Hyperthyroidism and hypothyroidism are both very bad for this. Someone severely hyperthyroid will sometimes appear for all intents and purposes to be on something like methamphetamine or similar because the symptoms of severe hyperthyroidism can come across very similarly to those of meth addiction. Hypothyroidism, on the other hand, can present similarly to someone drugged up on sleeping pills or opiates with its tiredness, sluggishness, and similar.
Because testosterone is a steroid, and therefore a controlled substance in many countries, FTM transgender people often have to deal with this - especially if they use injections or gel instead of implants, and are often advised to keep a copy of their prescription and/or a letter from their treating doctor.
This also led to quite nasty transphobic discrimination against FTM athletes for a long time - seeing as testosterone is, obviously, a banned substance in most organized athletics, and there were cases of female non-transitioning athletes doping with it, FTM persons (or even women mistaken for them such as Caster Semenya) were often disqualified from organized athletic competitions or otherwise forced to "prove" their female gender and that their body was naturally producing any excess of testosterone.
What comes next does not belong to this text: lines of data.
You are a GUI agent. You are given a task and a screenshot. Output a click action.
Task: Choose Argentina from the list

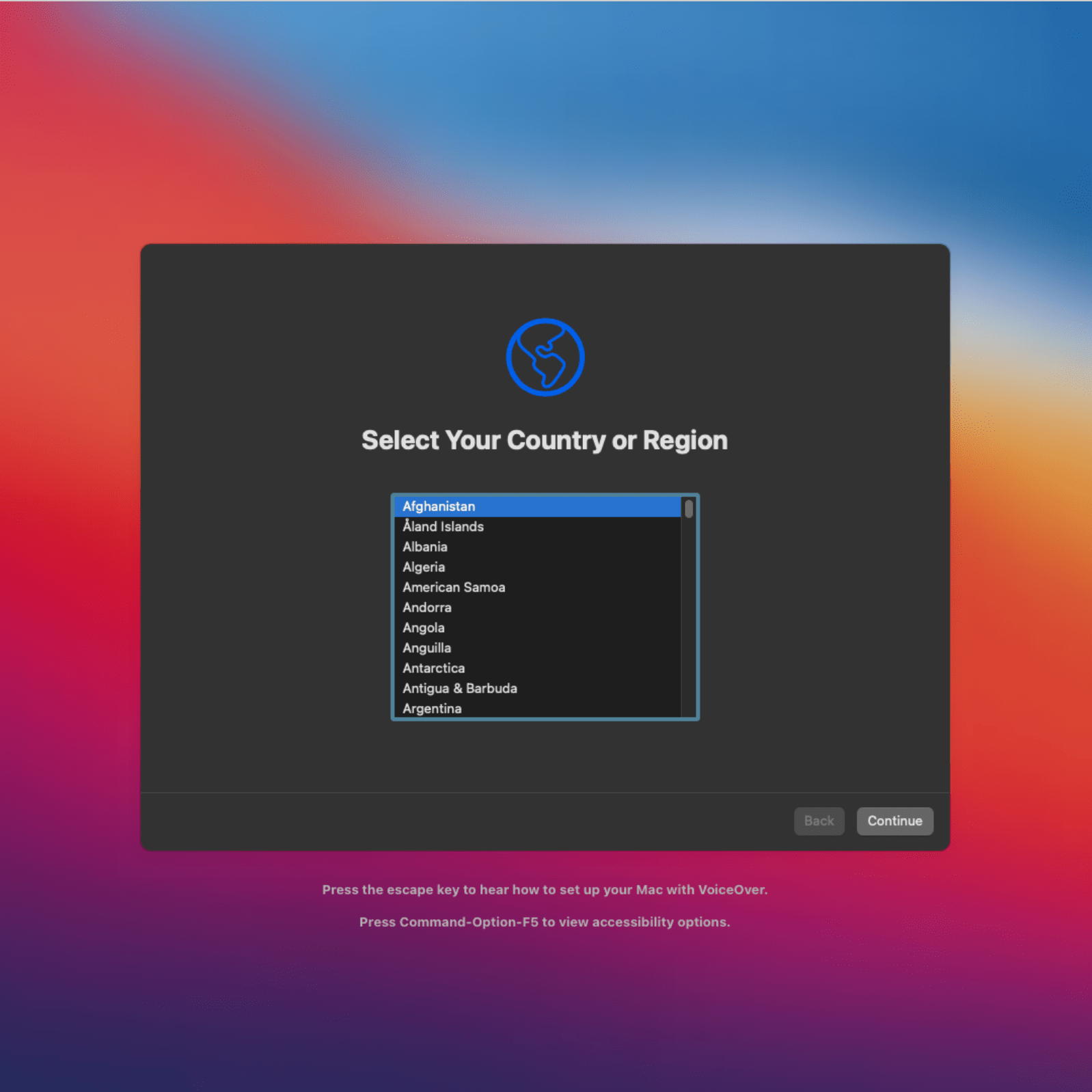(432, 709)
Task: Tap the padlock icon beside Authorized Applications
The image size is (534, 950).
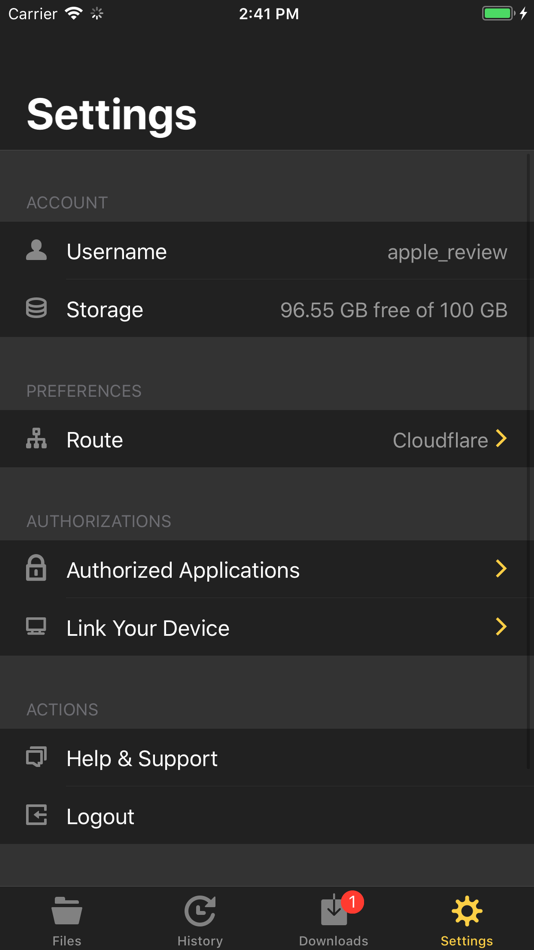Action: coord(36,569)
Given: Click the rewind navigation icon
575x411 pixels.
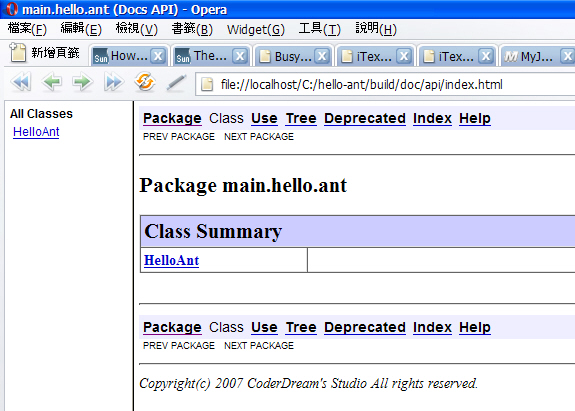Looking at the screenshot, I should [x=21, y=82].
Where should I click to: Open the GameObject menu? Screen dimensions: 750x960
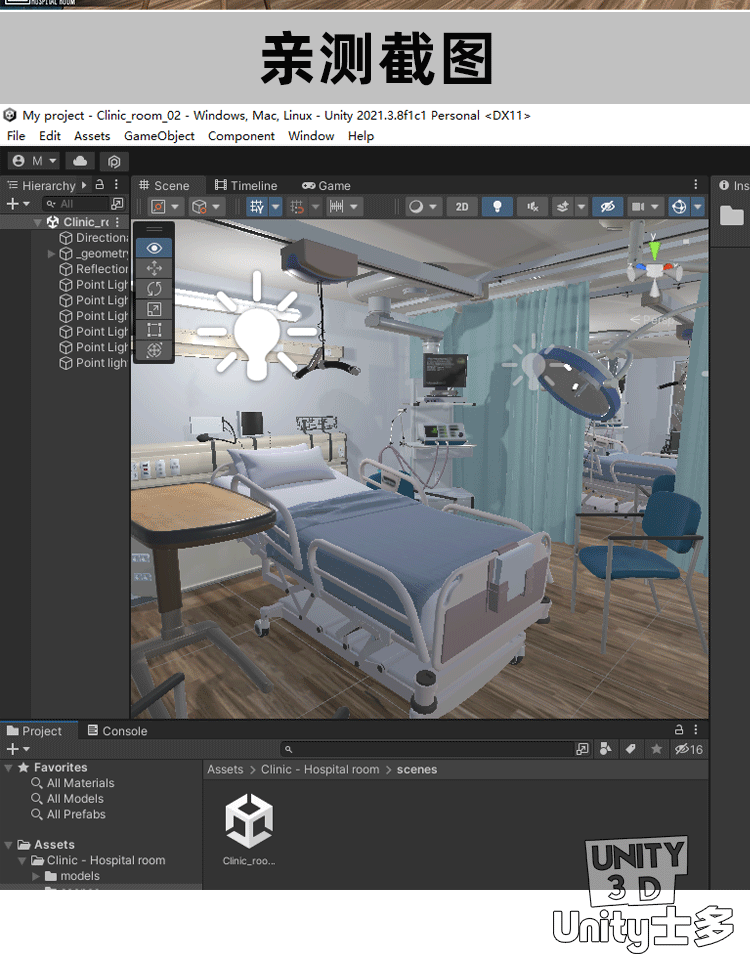pyautogui.click(x=159, y=136)
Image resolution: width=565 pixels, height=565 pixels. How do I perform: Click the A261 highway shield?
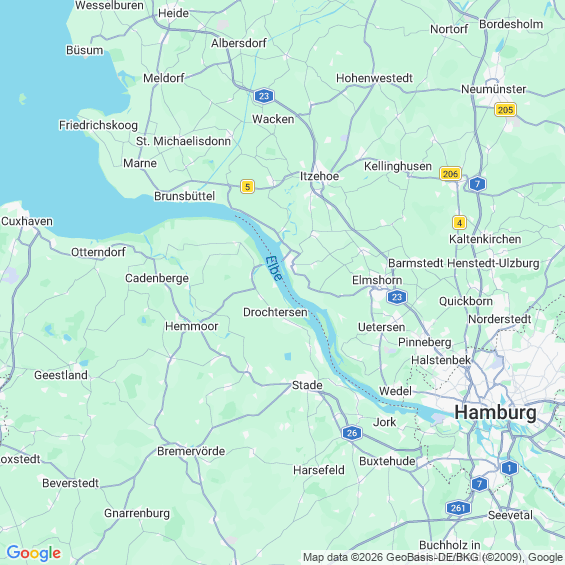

This situation is slowly beginning to change with some sports accepting transmen who have legitimate proof they are indeed transitioning to male and whose testosterone levels are within the cisgender male range, but still lingers on in others.
The assumption that transgender (whether FTM or MTF) people are "on drugs" or "more likely to use drugs" also leads to discrimination in many other contexts: for example, some people will refuse to room with/rent property to/work with transmen or transwomen because of this assumption. In some places and some settings, laws have been written to make this discrimination illegal, but in many other places there isn't a law against discriminating against a transgender person, and even if there is a law, especially if the bigot can play it off to "I think they're on drugs," rather than outright trans hate, it's incredibly hard to do anything about it legally, because discriminating against drug users is codified into the law itself and heralded as a good way to reduce drug use.
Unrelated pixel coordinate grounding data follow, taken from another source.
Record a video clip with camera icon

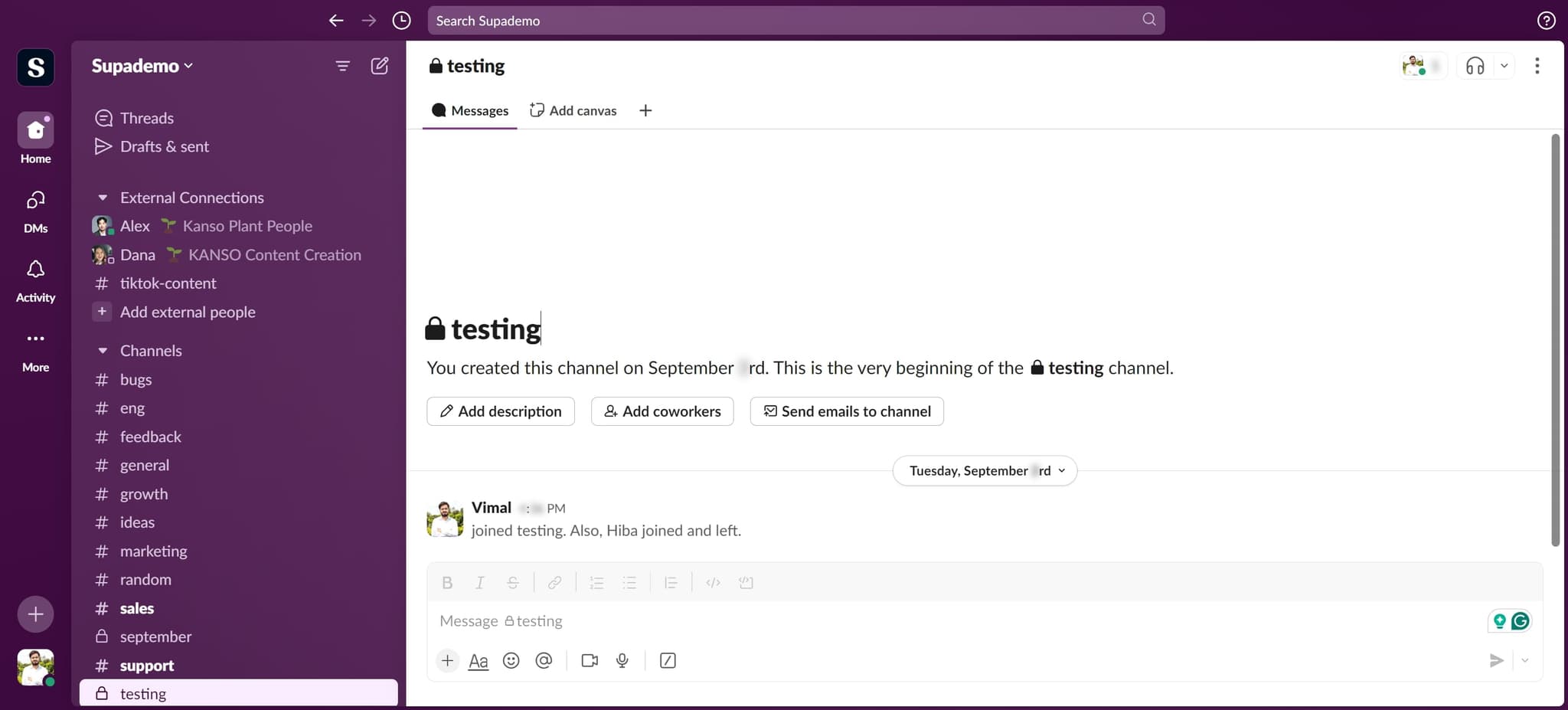coord(589,660)
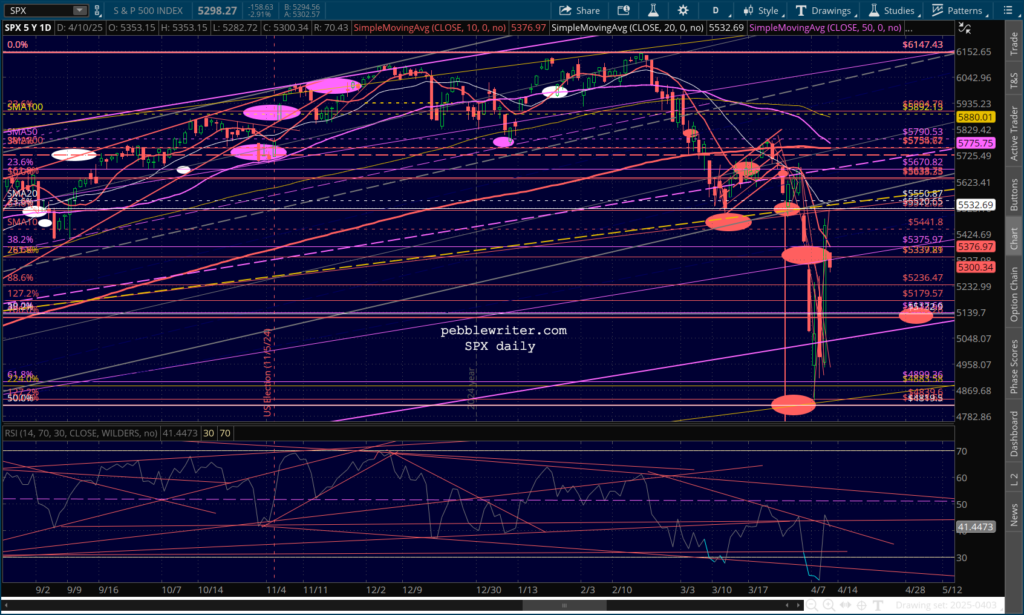Open the Patterns menu
This screenshot has width=1024, height=615.
[957, 10]
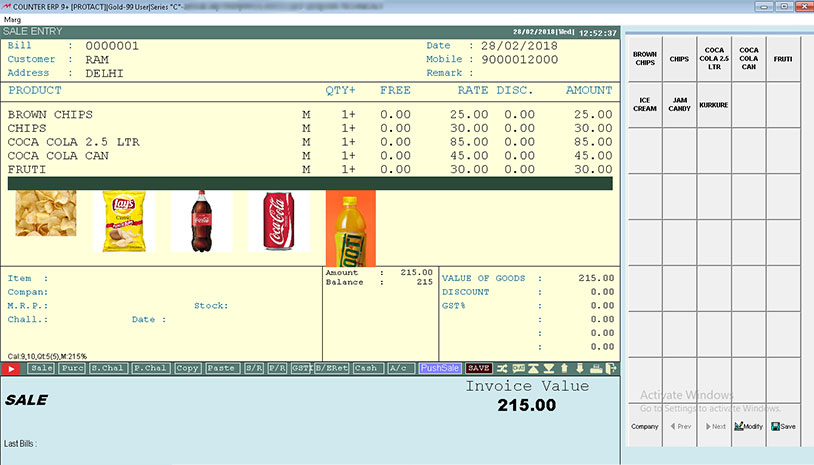The image size is (814, 465).
Task: Select the Purc toolbar option
Action: (72, 368)
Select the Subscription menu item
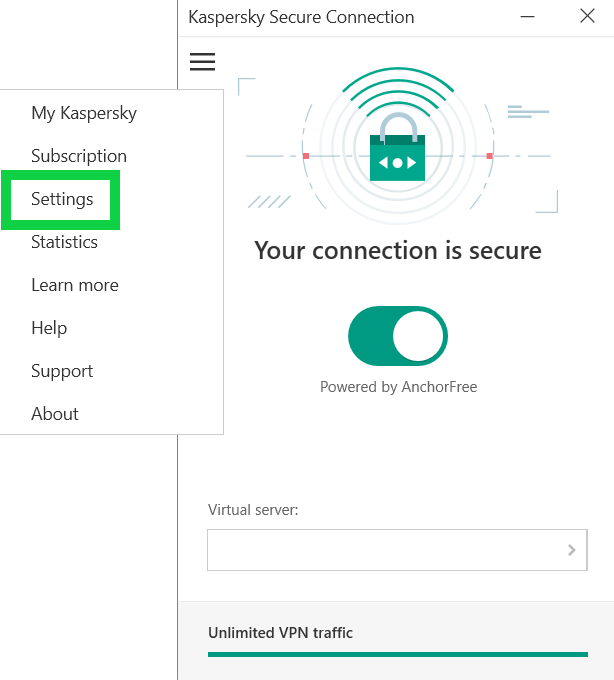 coord(79,156)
Patients who have a medically managed addiction, even though the addiction is a side effect of treatment and not being a "junkie," due to being the Functional Addict and having a steady, managed supply, are often written off as junkies because they are addicted - never mind that addiction is a medical process as much as it is a mental one, and someone can be physically dependent on, say, pain medication to treat chronic pain while not using it for recreation.
In a non-drug variant, anytime a musician appears with powder on their clothes, they will almost automatically be assumed to be using drugs - even if they had just eaten something with powdered sugar on it or it's face powder from freshening stage makeup.
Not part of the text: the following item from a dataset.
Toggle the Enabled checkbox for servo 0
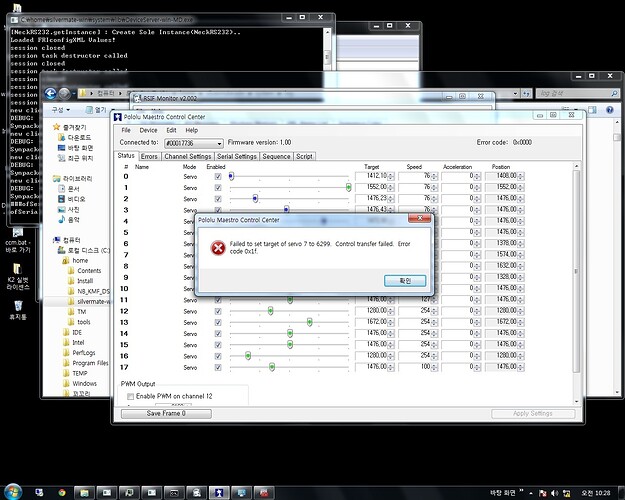Image resolution: width=625 pixels, height=500 pixels. coord(218,176)
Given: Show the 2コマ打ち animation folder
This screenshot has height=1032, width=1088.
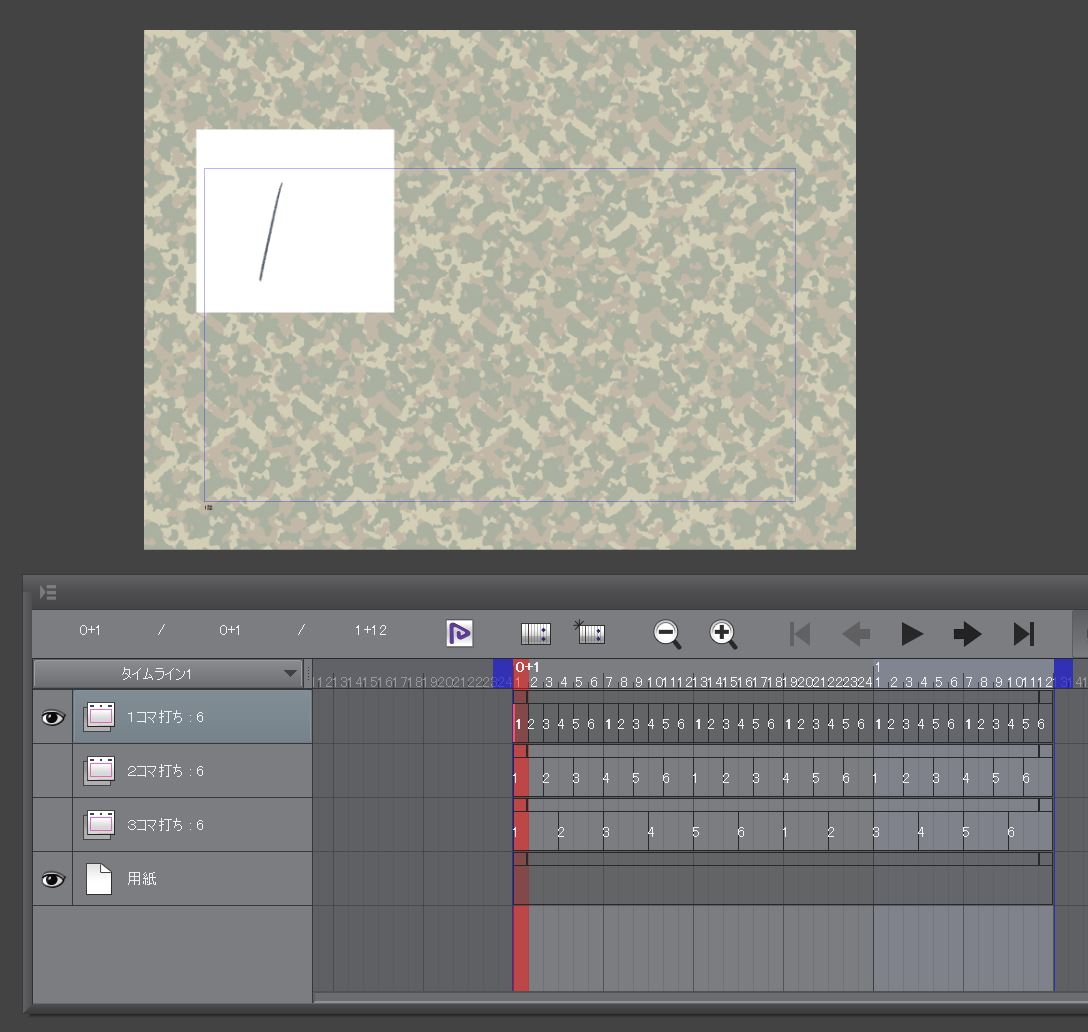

A certain brand of catnip mouse decided to package the catnip separately and give you a little extra to restuff the mouse with, in a clear plastic tube with a black twist top at the end. People then come in to your house to find a crushed, dried green plant in a suspicious looking tube on your counter. Hilarity ensues.
Certain groups of people are automatically assumed to be junkies by the majority of others, regardless of evidence or lack thereof. Prostitutes are assumed to be doing their work for the drugs, and the homeless are often assumed to take drugs since they probably up to no good anyways, at least as far as "upstanding" citizens are concerned. While these groups certainly do have members that take drugs, many do not, and the stereotyping just further isolates them from success and acceptance in society.